Short task: Reproduce verbatim the material from the line that contains "You are a computer-use" up to and including the final line of the material. Leave the pictures out of your reproduction.

## BEGIN Given data

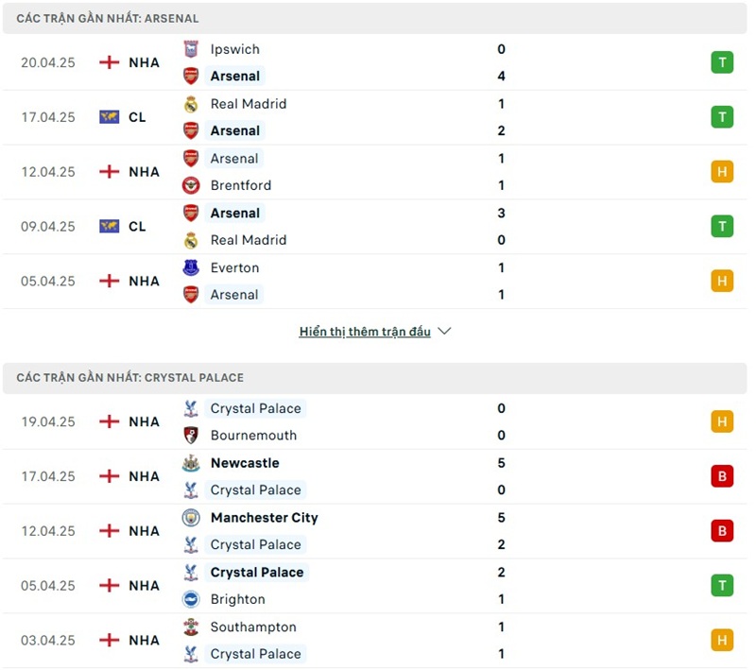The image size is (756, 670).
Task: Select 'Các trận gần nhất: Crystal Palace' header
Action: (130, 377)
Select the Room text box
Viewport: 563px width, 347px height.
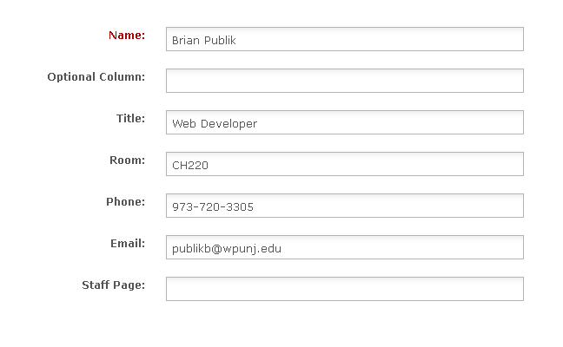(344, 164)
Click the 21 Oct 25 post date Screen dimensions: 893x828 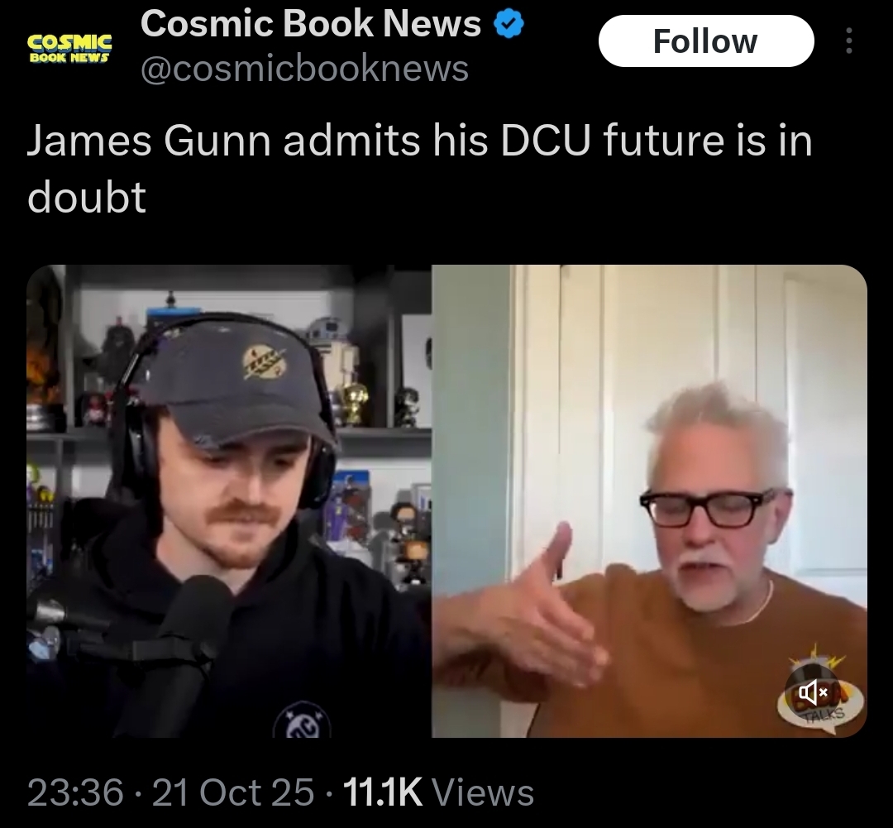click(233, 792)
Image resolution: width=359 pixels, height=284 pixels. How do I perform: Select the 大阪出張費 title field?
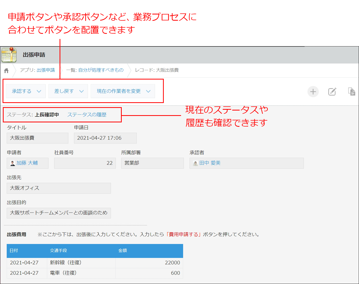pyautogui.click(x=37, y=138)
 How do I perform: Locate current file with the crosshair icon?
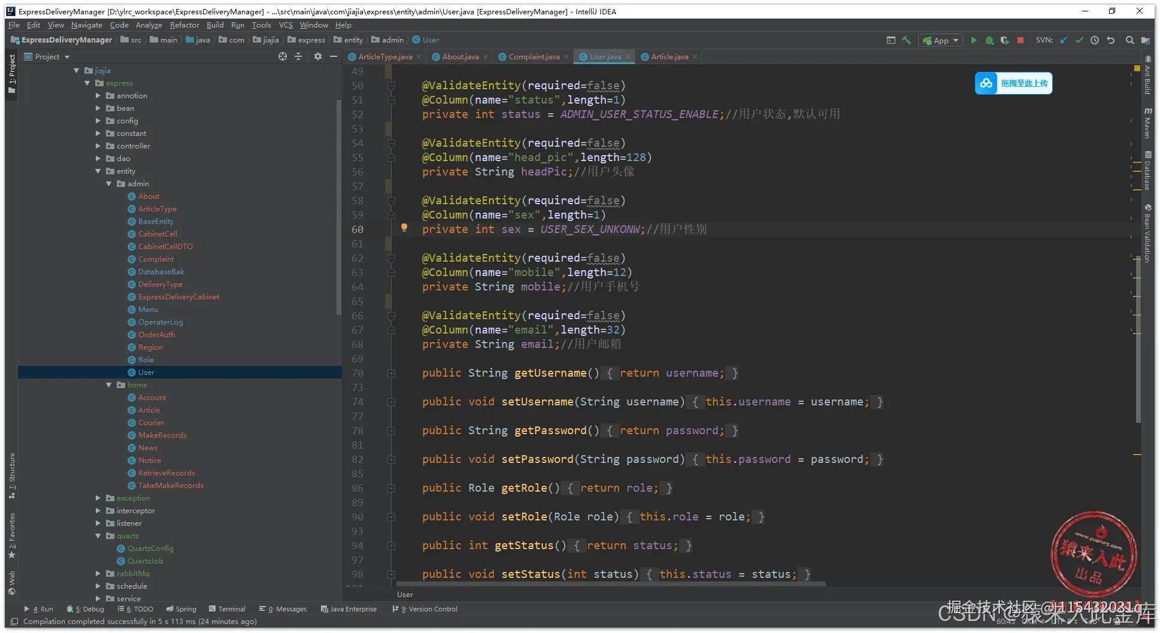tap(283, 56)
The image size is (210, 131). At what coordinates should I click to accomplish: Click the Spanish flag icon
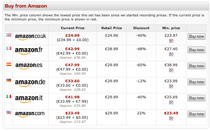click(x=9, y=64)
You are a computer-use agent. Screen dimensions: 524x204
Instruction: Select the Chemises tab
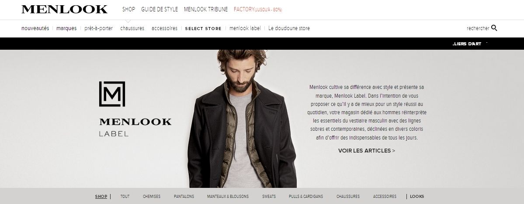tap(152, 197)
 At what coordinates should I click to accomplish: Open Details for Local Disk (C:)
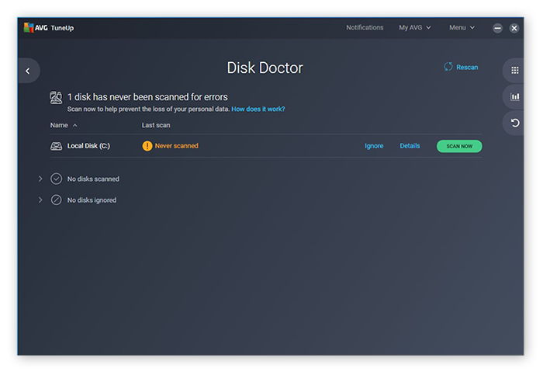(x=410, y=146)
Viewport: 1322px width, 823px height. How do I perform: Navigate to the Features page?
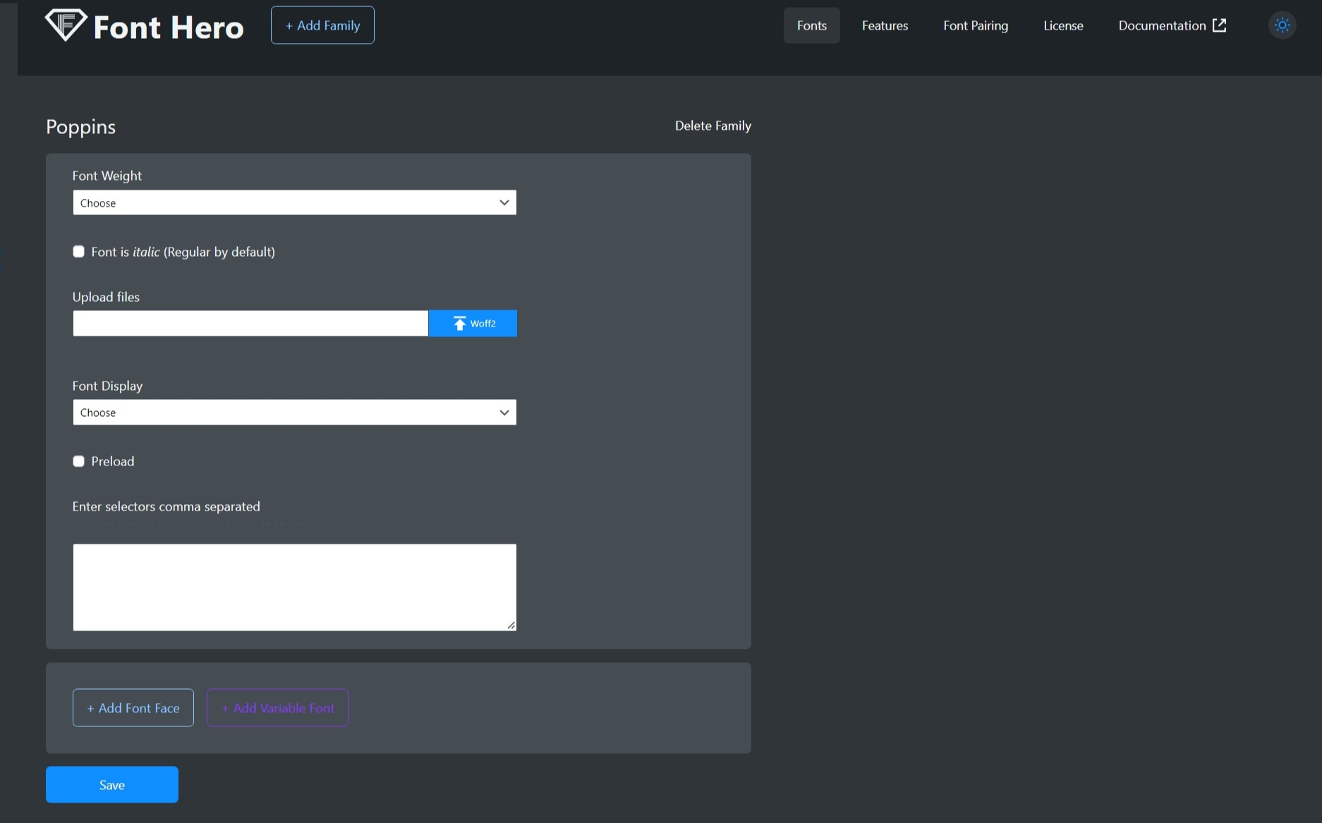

## END Given data

Response to this task:
You are a computer-use agent. Screen dimensions: 524x204
Instruction: Select the Chemises tab
tap(152, 197)
 At what coordinates should I click to accomplish: Open Details for Local Disk (C:)
(x=410, y=146)
Viewport: 1322px width, 823px height. How do I perform: Navigate to the Features page?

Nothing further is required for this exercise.